The UTP seems less an amazing athletic play than an accident of circumstance, albeit one that happens very rarely. Cabrera is the perfect example of how this happens: the other team needs to be doing the hit and run with men on first and second, and the batter needs to hit a liner to the second baseman just as he's racing to cover the bag. The same thing can happen with the bases loaded and a sharp liner to third, or on a low liner behind second to the centerfielder that he catches, then follows his momentum by making the same play as Cabrera (touch second, then tag runner).
Without all these things happening together, and Cabrera being in the right place at the right time, it doesn't happen. If the hit and run's not on, the ball might go into the OF or Cabrera might catch the ball for a double play. And if he'd done what most players might have, had they landed a little farther from the bag, which is to flip the ball to Peralta, we wouldn't be having this conversation, either. There's some athleticism involved in Cabrera half-diving to snag the ball before it hit the dirt, but I'd have been more impressed by him laying out to catch a screaming liner.

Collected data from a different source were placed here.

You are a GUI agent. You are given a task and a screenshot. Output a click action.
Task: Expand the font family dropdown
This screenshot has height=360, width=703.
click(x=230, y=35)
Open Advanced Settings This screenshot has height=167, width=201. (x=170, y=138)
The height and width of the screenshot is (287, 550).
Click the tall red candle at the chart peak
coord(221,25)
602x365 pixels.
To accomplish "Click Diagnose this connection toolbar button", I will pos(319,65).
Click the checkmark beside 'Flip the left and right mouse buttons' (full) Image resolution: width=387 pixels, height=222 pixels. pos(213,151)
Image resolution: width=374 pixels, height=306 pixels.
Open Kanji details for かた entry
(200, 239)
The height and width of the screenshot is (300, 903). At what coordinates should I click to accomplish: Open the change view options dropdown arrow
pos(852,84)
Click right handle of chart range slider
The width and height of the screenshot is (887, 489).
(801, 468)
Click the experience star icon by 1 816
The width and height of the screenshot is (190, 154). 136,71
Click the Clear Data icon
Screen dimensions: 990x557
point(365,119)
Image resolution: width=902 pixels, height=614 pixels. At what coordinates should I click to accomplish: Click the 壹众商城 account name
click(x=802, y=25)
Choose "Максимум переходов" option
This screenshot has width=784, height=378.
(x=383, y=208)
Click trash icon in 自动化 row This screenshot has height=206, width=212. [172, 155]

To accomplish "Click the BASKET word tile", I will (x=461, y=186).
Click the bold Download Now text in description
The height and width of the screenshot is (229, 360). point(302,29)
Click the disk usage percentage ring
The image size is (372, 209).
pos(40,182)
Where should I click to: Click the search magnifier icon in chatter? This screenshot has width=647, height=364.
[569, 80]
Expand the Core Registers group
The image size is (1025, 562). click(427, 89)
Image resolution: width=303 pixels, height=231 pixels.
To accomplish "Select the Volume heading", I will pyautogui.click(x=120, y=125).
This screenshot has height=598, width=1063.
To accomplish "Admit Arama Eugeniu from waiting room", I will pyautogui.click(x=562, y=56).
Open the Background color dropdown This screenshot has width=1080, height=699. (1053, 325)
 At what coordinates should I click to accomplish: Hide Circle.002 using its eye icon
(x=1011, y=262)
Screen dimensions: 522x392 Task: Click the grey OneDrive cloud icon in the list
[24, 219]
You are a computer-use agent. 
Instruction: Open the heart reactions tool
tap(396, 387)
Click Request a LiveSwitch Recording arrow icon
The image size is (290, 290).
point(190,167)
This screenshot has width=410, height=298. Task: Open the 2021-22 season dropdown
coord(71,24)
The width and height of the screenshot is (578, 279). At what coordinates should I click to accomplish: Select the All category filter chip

Similar arguments can be made for hitting for the cycle--which at least reflects a player with the power to hit a homer, the speed to hit a triple, and the consistency to collect four hits--but there's really nothing that baseball-impressive in the UTP, except for the fact that it doesn't happen very often. Randy Johnson threw a fastball that killed a bird a few years back, and that hasn't happened for a long time (if ever), and people made a similar hulabaloo about that.
Really, the UTP isn't unassisted at all: it requires all of the game circumstances outlined above, from the situation on the bases to the run-friendly count, to the manager calling the hit-and run (a stratagem entirely dependent upon the score, the inning, and the player at bat). All of these things came together to assist Cabrera in making his UTP, which really isn't so unassisted after all.
As proof of the relatively tame nature of this play in the mind of Cabrera, he tossed the ball into the stands as he trotted back into the dugout. Had he really been completely amazed by his performance, he likely would have kept it.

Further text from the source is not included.